I started giggling and shoving on my father with all my might and main, while my mother whispered our names very quietly under her breath, trying to get us to BEHAVE, for goodness sake.  It WAS a public restaurant, and people were LOOKING.  (They were smiling, too; but that made no difference to HER.  They were LOOKING.)  

Daddy scooted back into his place, and I unsquished myself from the corner.

             The children just went back to school after lunch.  Over the noon hour, Hester went next door, extracted Mandy from her yard, and brought her into our house.  (Mrs. Foreman doesn't care; she's glad when the kids play with the dog.)  Mandy, all excited, came skidding wildly down the hall, around the corner (nearly falling flat), and into the kitchen, making Tad's tail get extremely bushy. Teddy tossed her a few tidbits, and she caught every one of them, gulping so fast that sometimes she failed to detect the bite, and then stared anxiously at the floor, wondering where it had gotten to. 
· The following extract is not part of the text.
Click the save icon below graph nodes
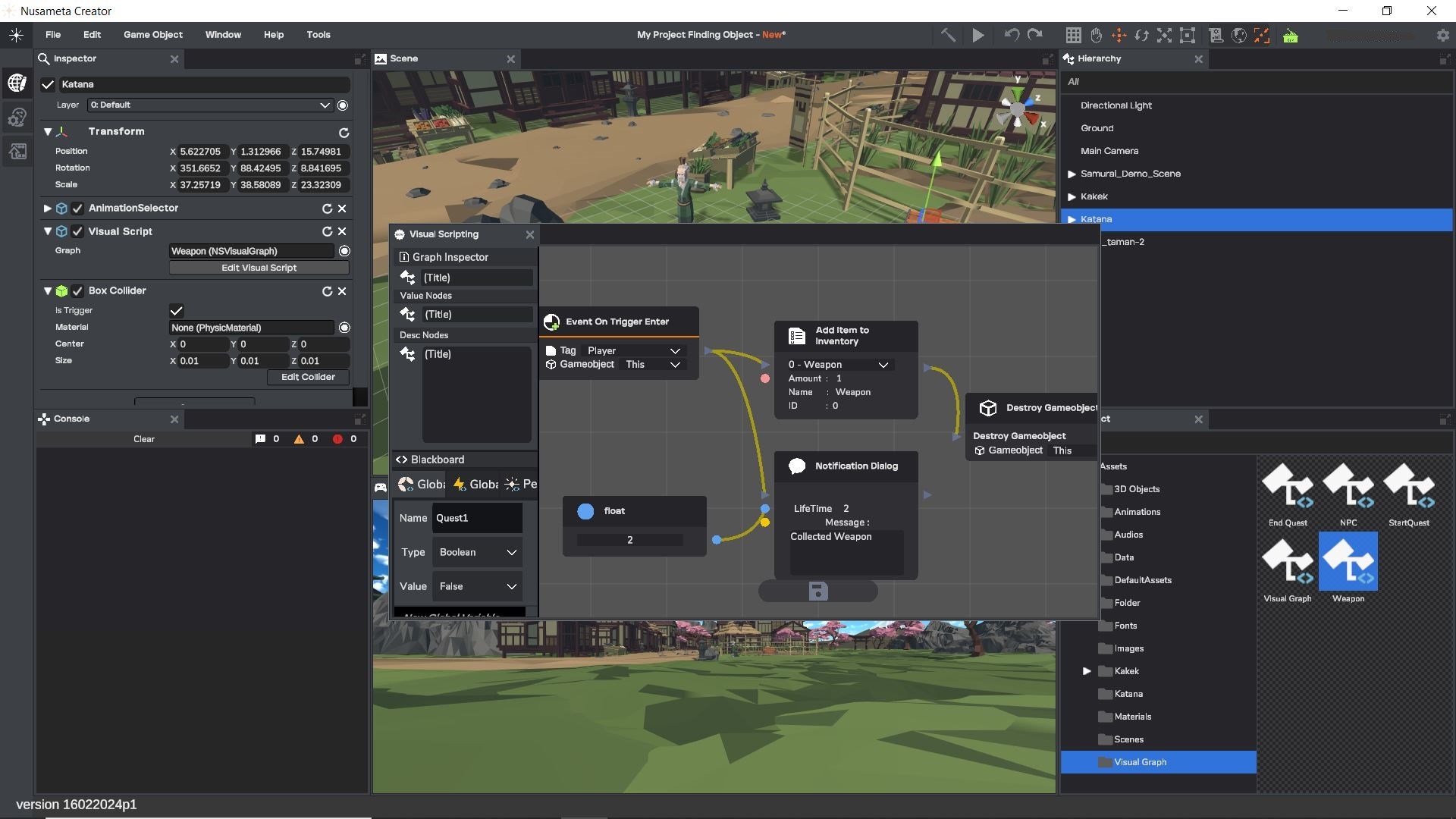The width and height of the screenshot is (1456, 819). [817, 591]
Hannah came then, having walked over here because, once again, her purse was in her garage--and her key was in her purse.  So Teddy took her to my nephew David Walker's shop where Bobby's car was parked, so she could get the other key from Bobby's car... Teddy took her back to her house, dropped her off, and headed off to our shop. 

Hannah walked in her back door--and promptly spotted her own set of keys...under the kitchen table, on the floor. 
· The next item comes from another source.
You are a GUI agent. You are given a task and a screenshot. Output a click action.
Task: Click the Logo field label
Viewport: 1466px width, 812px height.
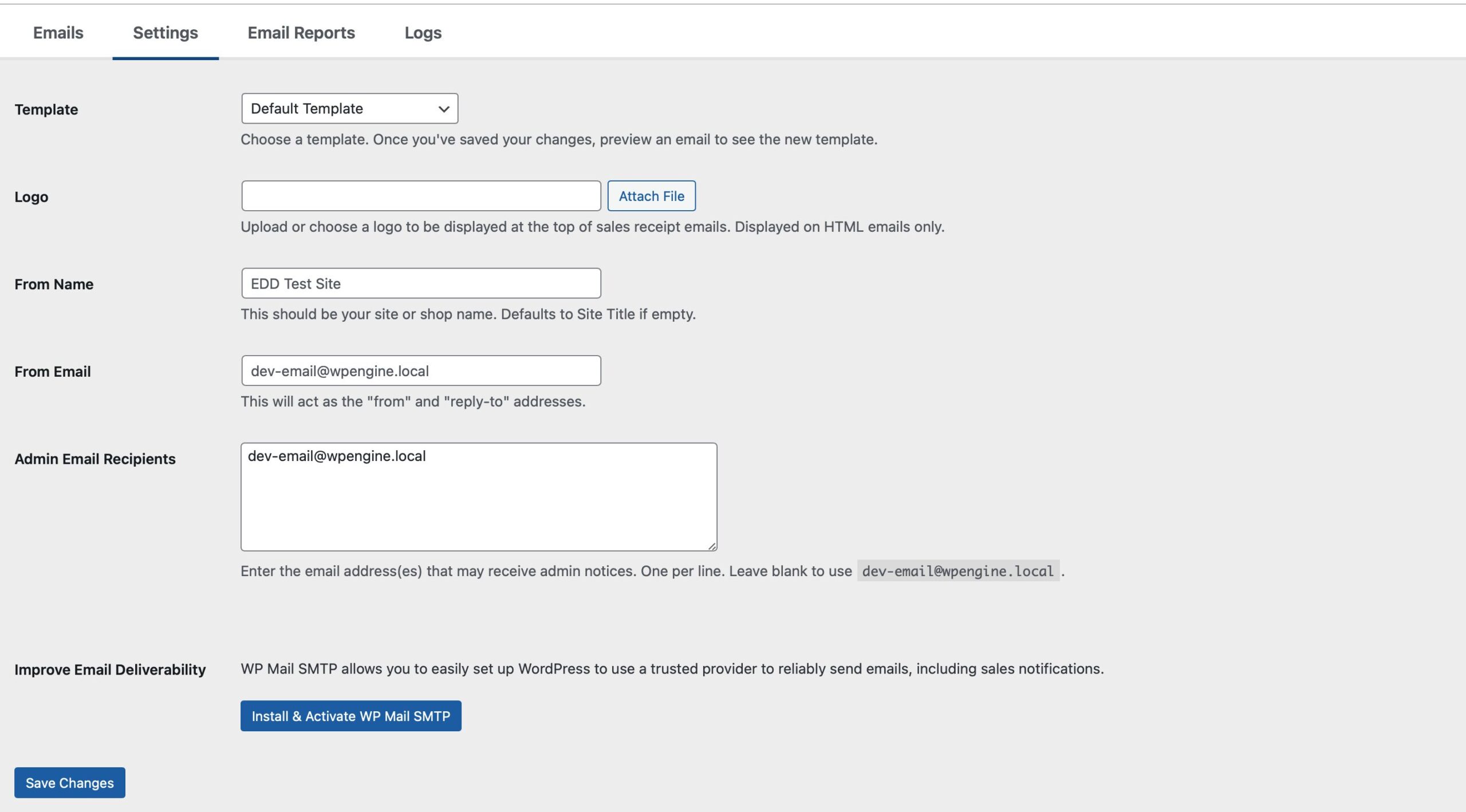(31, 197)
But in the meanwhile, back home on the ranch... 

When Mandy heard Teddy's pickup departing, she forgot all about food, despite the fact that she is half starving half to death, and went bombing around the corner into the front hall, nearly upending herself.  She jumped up on the door and put her paw on the latch.  The door popped open, and the dog went tearing down the porch steps, across the lawn (nearly running over Kitty, whose tail immediately got every bit as bushy as her son's had been a few moments earlier), and out into the street, dashing along after Teddy's pickup.  Teddy's head popped out the window, and I saw him say something to the dog and point back toward her house.  She stopped chasing the pickup, her tail drooped, her head went down, and she walked forlornly off toward home. 
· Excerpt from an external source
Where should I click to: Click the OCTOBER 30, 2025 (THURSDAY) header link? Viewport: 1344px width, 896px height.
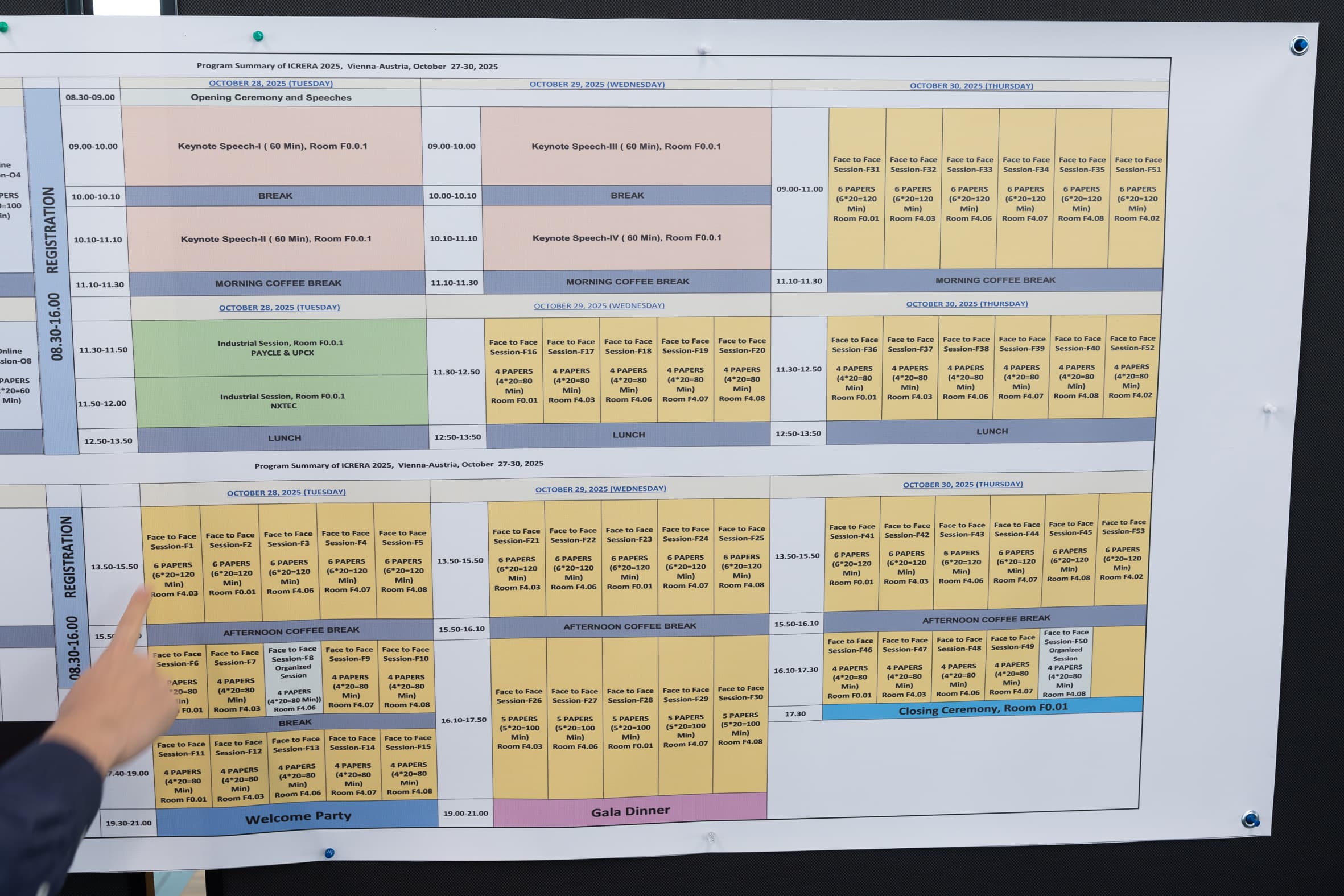coord(971,86)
When the children went to school a few minutes later, Tad skedaddled out the front door behind them and trotted across the street after them.  Moments later, I heard the school door go shut, and soon after that, I heard the loud, lonesome cry of a young tomcat left out in the cold.  There sat Tad on the front porch of the school, staring through the glass, yeoowwling his head off.  The windows of the nearby library were open, and soon a few heads were peering out, and I heard children laughing.  Fortunately, before he disturbed the just-beginning classes, his mother across the street declared war on a large leave blowing along the curb.  She ambushed it suddenly with fury and vehemence.  Tad, distracted from his objective of Getting Someone to Let Him Into the School, watched as Kitty leaped and pounced, and then gathered herself together and fled for dear life from the frightful predator.  He gave it only a moment's thought before he came pelting back across the street and followed his mother pell-mell into the back yard.  They were not seen for a good long while afterward.  

Once again, Victoria is typing away on the new computer; she said just a minute ago, "I've got to get this weakling letter done!"  (She meant, 'weekly'.)
 
And I must get back to the sewing machine.